Lebanon will release official results of the parliamentary election, but the unofficial results show that allies cost Hezbollah that, was expected to get a narrow win, a majority in the closely contested votes.
Final results are not due until later on Monday, but unofficial results projected the coalition, led by Saad al-Hariri, would win 70 seats in the new 128-seat assembly against the Hezbollah-led alliance's 58 seats.
Supporters of the coalition celebrated into the early hours after voters renewed their majority in parliament.
Hezbollah and its allies swept the vote in mainly Shi'ite areas, but defeat of their Christian ally, Michel Aoun, in two key districts deprived the alliance of the majority many had predicted.
Saad al-Hariri, the leader of "March 14", emerged from the poll as frontrunner to lead the new government.
"Congratulations to Lebanon, congratulations to democracy, congratulations to freedom," the billionaire politician said in a victory speech at his mansion in Beirut shortly after midnight.
"There are no winners and losers in this election, the only winner is democracy and the biggest winner is Lebanon," Hariri, 39, said.
Lebanon's Interrior Minister Ziad Baroud said preliminary figures showed a turnout of more than 54 percent, a high figure for Lebanon, where hundreds of thousands of the 3.26 million eligible voters live abroad.
The Hezbollah alliance, known as the March 8 movement, has not officially conceded, but its main Christian ally, the nationalist Free Patriotic Movement (FPM) led by Michel Aoun, a former army chief, did acknowledged defeat.

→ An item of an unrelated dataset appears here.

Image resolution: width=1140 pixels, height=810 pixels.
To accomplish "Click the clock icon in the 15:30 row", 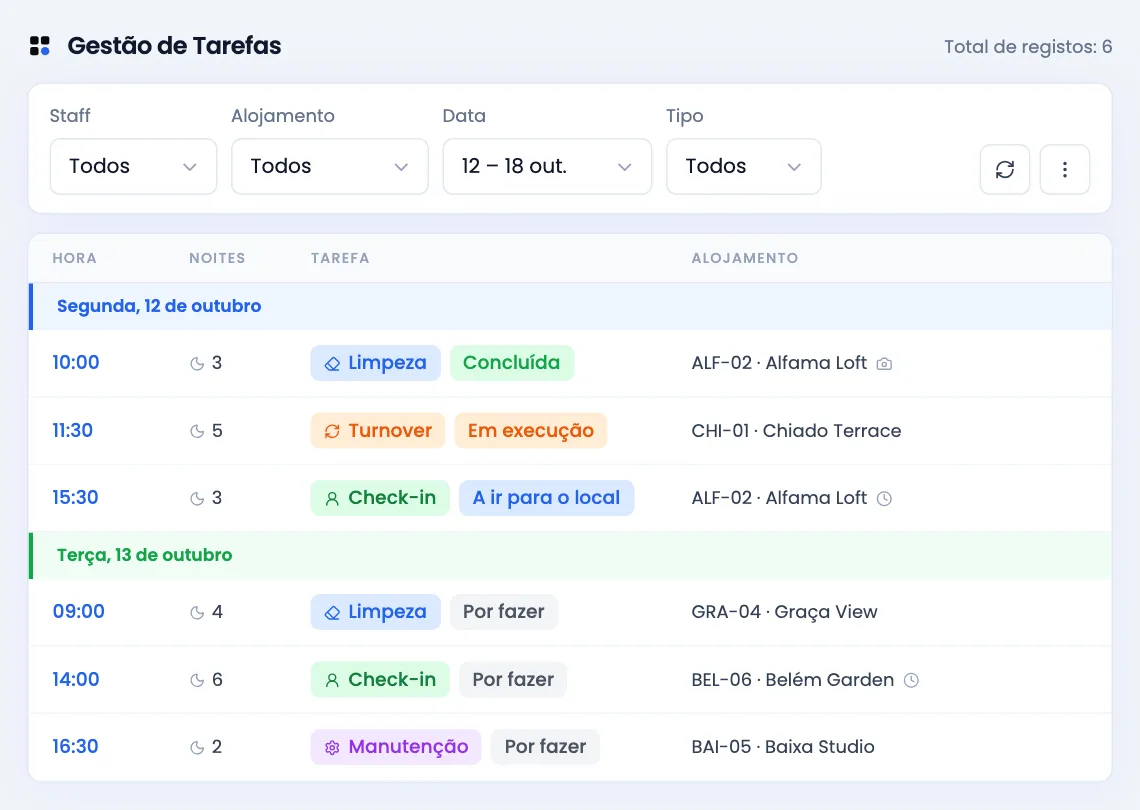I will click(x=884, y=499).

"We have lost the election," conceded a senior politician close to the bloc of groups Hezbollah and Amal and Christian ally Michel Aoun.
"We accept the result as the will of the people."

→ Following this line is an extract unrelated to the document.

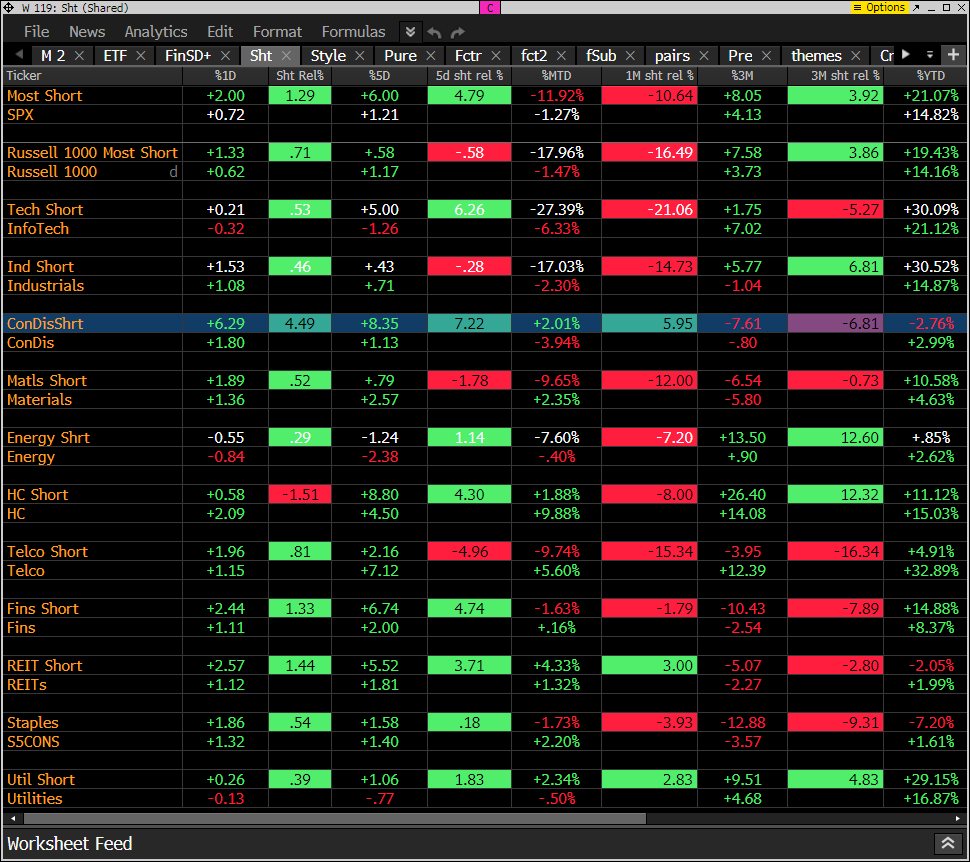This screenshot has width=970, height=862.
Task: Add a new worksheet tab with plus
Action: tap(929, 54)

Aoun held the biggest bloc of Christian MPs in the outgoing assembly.
The real electoral battle centred on Christian areas, where Aoun was up against former President Amin Gemayel's Phalange Party, Samir Geagea's Lebanese Forces and independents.
According to unofficial results, Prime Minister Fouad Siniora won a parliamentary seat in the mainly Sunni southern city of Sidon.
Siniora, 66, has headed the cabinet since the Hariri-led coalition won the 2005 parliamentary election, but is not expected to keep his post.
Voting was relatively trouble-free across Lebanon, although there were many reports of vote-buying before the poll, with some Lebanese expatriates being offered free air tickets home.
Security was tight, with 50,000 troops and police deployed across Lebanon, especially in the most contested districts.
Security sources said one person was wounded by gunfire in the northern city of Tripoli and there were brawls between rival supporters elsewhere, but no reports of serious fighting.
Hezbollah MP Hassan Fadlallah said any new government had to be based on partnership, not on one side monopolising power.
"Whatever the results of the election, we cannot change the standing delicate balances or repeat the experiences of the past which led to catastrophes on Lebanon," he told Reuters.
"Whoever wants political stability, the preservation of national unity and the resurrection of Lebanon will find no choice but to accept the principle of consensus."
A Lebanese alliance including Hezbollah should take part in a new government, leading politician Walid Jumblatt said on Sunday.
But the Druze leader, a leading figure in the anti-Syrian "March 14" alliance, told Reuters he did not support the idea of veto power in the new cabinet for the rival coalition, which politicians on both sides told Reuters had lost the election.
"I said no to the blocking minority," Jumblatt said.
Asked whether he supported the participation of the opposition alliance in government, he said: "Yes, but I cannot decide on my own. I am part of a coalition and it should be a unanimous decision."
Hezbollah and its allies demand being given veto power in a unity cabinet.